* _ABOUT THIS TASK_
From the line containing "This screenshot has height=720, width=1280." through the last line of the records, print every line exactly and nothing more.

* _INPUT RECORDS_
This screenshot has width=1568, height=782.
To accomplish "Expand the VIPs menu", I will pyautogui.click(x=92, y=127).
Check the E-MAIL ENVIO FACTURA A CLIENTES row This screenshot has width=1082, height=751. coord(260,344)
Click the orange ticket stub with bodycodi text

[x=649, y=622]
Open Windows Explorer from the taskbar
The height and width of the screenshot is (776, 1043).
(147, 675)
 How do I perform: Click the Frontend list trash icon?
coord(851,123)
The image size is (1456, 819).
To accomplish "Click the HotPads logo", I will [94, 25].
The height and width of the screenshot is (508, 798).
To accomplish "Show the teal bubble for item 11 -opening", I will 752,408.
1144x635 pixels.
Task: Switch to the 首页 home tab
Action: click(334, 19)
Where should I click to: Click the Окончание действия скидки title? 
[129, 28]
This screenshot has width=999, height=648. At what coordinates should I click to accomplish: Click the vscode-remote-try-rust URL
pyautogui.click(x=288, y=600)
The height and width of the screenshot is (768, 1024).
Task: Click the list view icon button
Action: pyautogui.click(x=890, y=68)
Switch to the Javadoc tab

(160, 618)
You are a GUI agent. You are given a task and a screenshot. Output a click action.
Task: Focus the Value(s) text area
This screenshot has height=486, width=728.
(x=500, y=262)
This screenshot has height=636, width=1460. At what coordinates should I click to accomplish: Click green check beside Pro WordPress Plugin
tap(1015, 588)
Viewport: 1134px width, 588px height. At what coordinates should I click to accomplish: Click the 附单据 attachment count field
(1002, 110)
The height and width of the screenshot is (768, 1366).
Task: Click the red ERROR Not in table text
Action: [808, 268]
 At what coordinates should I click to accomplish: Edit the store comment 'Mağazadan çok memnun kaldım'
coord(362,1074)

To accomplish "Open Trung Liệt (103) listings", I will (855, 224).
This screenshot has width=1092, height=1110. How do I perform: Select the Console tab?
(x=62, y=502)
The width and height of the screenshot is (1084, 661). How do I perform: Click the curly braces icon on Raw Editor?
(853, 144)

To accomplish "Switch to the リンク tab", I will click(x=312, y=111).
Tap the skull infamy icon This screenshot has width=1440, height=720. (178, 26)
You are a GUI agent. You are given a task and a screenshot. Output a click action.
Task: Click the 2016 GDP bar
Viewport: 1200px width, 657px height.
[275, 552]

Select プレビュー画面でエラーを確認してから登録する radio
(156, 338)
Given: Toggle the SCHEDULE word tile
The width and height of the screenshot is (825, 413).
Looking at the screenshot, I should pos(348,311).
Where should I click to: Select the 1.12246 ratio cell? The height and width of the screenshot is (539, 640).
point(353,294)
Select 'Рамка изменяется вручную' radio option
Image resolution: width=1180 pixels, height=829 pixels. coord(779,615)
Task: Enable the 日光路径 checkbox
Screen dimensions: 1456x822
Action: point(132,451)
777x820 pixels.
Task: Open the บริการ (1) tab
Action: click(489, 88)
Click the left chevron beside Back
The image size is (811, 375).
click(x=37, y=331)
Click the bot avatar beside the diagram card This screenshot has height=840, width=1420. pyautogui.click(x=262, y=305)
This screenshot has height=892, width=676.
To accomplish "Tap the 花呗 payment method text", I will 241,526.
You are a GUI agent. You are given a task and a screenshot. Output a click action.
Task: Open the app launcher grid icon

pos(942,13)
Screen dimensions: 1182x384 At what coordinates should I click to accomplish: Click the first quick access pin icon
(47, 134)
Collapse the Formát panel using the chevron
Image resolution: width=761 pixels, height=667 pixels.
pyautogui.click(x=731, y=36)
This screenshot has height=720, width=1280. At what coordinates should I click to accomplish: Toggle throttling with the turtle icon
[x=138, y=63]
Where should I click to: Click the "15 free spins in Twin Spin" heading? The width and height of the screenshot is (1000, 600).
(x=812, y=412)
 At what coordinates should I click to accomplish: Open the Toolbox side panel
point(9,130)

* _REPLY_
This screenshot has height=720, width=1280. At what coordinates should I click to accomplish: Toggle throttling with the turtle icon
[x=138, y=63]
Where should I click to: Click the "15 free spins in Twin Spin" heading? The width and height of the screenshot is (1000, 600).
(x=812, y=412)
 At what coordinates should I click to accomplish: Open the Toolbox side panel
point(9,130)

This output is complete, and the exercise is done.